A few days ago, I opened my inbox to find an email from Mr Tariq Al-Maeena. Mr Al-Maeena had sent me his article, "Pakistan's forgotten ghetto residents," which outlined the plight of the Biharis in Bangladesh and faulted Pakistan for having forgotten about them. The article itself taught me nothing new. A piece by Raza Rumi on the same subject that I had read on earlier was far more insightful.

At the bottom of the article, however, it stated that "The writer is a Saudi socio-political commentator and lives in Jeddah, Saudi Arabia." I wondered if he was any relation to Mr Khaled Al-Maeena, editor for life of Arab News, Saudi Arabia's most widely read English daily. As a child, I lived in Saudi Arabia and recalled reading Mr Khaled Al-Maeena's patronising editorials on Pakistan. Since the Saudi press was very controlled and he could not dare speak out against his own government, the editor of Arab News had focused his energies on other parts of the world. Pakistan was very high on the list of problem cases and incessant unsolicited advice was offered on how to correct Pakistan's problems. My family having left Saudi Arabia several years ago, occasionally, I still glance at Arab News on-line, and although its focus has rightly shifted inward, with young journalists like Ebithal Mubarik bringing to the fore important issues of forced divorces and gang rapes, as well as the plight of foreign workers within Saudi Arabia, the old guard's attitudes towards developing countries like Pakistan have changed little.

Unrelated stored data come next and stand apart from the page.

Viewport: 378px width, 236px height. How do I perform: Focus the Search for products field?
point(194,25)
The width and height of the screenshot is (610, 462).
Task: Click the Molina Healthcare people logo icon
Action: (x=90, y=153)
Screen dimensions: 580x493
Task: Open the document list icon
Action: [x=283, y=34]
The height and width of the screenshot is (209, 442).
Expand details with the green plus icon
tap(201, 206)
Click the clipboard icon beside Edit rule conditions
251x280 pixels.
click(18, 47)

Reading Mr Tariq Al-Maeena's article in my inbox, then, was a whiff of the past, and I wondered that if a socio-political commentator sitting in Lahore wrote an article, for instance, on Saudi Arabia's flawed policies and offering her share of "benevolent advice," what chance would that commentator have of being published in Arab News, or even any on-line Saudi blog? Fat chance, is the answer. Yet Pakistanis, of course, are ever willing to hear others out and accept advice from every corner of the globe and Mr Tariq Al-Maeena finds himself published on, a popular source of information for expatriate Pakistanis.

Perusing the comments to his article, written by Pakistanis, I was disappointed that no one pointed out the fact that though Pakistan has bungled up in the case of the Biharis, it has taken in excess of three million Afghan refugees. As a poor country, this has not been easy for its coffers or its people.

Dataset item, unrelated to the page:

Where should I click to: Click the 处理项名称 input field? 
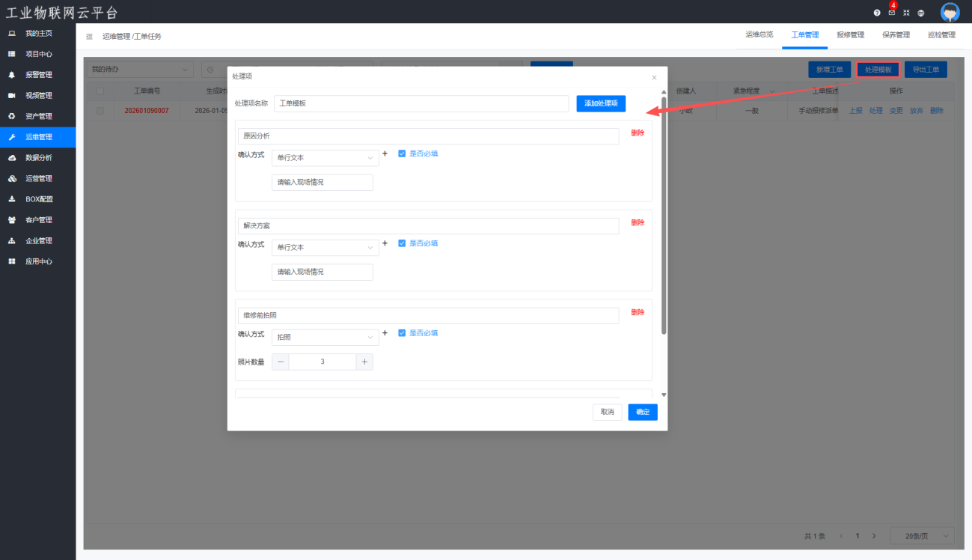421,103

This does not mean, of course, that the Biharis should not be rehabilitated (either in Pakistan or in Bangladesh) at this late stage, but the fact remains that in spite of limited resources, the Pakistani people have not shied away from the refugee burden that confronts the Muslim world today.

Iran too has taken in Afghan refugees, but a fewer number than Pakistan and with stricter controls. Syria and Jordan have taken in large numbers of Iraqi refugees, close to 1.5 million and 750,000, respectively. And Jordan, in particular, remains mired in a refugee crisis, having accommodated innumerable Palestinian refugees earlier.

Unfortunately, it seems that the resource-stricken countries of the Muslim world have been far more generous in taking people in, while the rich countries of the Gulf have, despite rhetoric, entirely absolved themselves of shouldering the burden of Muslim refugees. Mr Tariq Al-Maeena, for instance, suggests in his article that were Pakistan to take the Biharis, the Gulf countries, "facing a shortage of semi-skilled labour due to an unprecedented building boom, could offer them meaningful employment." How convenient.

Why is it that the rich Muslim countries, like Saudi Arabia, Kuwait, the UAE and Qatar, are only able to offer "meaningful employment" (far more meaningful for the employer than the employee, mind you) to the economically disadvantaged, falling short of full-fledged immigration offers or rehabilitation, leaving that burden to be shouldered by their poorer cousins, namely, Pakistan, Jordan, and Syria.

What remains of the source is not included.